Au terme de ce parcours, il sera en mesure d’évaluer l’aptitude de l’idée de transformation à rendre compte à elle seule de tout réel. Car la conscience naît du tracé. Et le Yi Jing 易经 (I Ching/Livre des mutations) est l’œuvre par excellence de la trace écrite, qui est la mesure universelle de l’infinité des formes, commun dénominateur et clef de toute création.
Je voudrais illustrer ici ce même concept philosophique de la métamorphose/transformation perpétuelle du monde dans la culture chinoise en faisant référence à l’un des principaux classiques chinois présent dans œuvre de Chen Nan « Les cinq agents ».

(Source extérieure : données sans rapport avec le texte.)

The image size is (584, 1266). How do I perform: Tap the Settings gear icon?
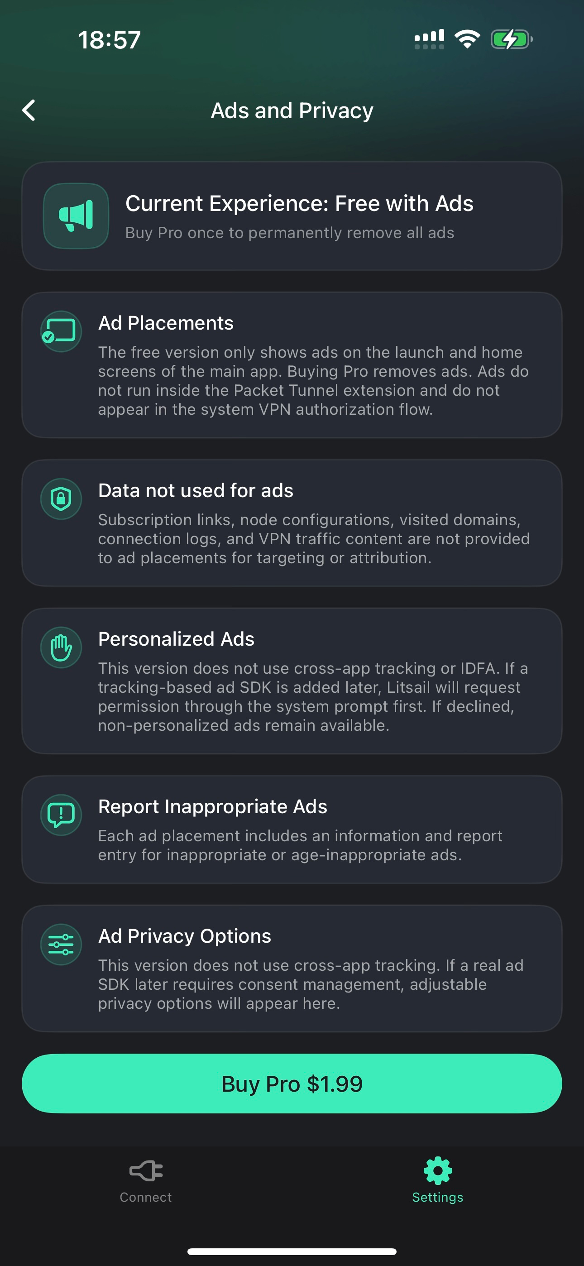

Cette œuvre d’art s’inspire de la théorie des systèmes orientaux dérivée du « 易经 (I Ching/Livre des mutations) ». Elle illustre la cosmologie unique de la génération et de l’opposition mutuelle à travers l’interaction des caractères chinois et des formes géométriques bidimensionnelles. L’œuvre reflète la vision du monde traditionnel chinois des relations dynamiques entre les cinq agents : le bois, le feu, la terre, le métal et l’eau.
L’art, autant que les symboles du Livre des Mutations, est une forme de création syncrétique de l’Univers. C’est donc en pénétrant les premiers traits graphiques des Shang que Chen Nan va pouvoir trouver l’élan de son énergie créative, en la reliant aux formes de la plus pure linéarité. Ainsi, on pourrait considérer son œuvre comme la continuation et la modernisation des sources traditionnelles de la civilisation chinoise.
La réminiscence de l’art chinois traditionnel restera pour toujours comme leitmotive sous-jacent dans sa création. Il la considère comme le fondement et la fondation de nouvelles créations culturelles.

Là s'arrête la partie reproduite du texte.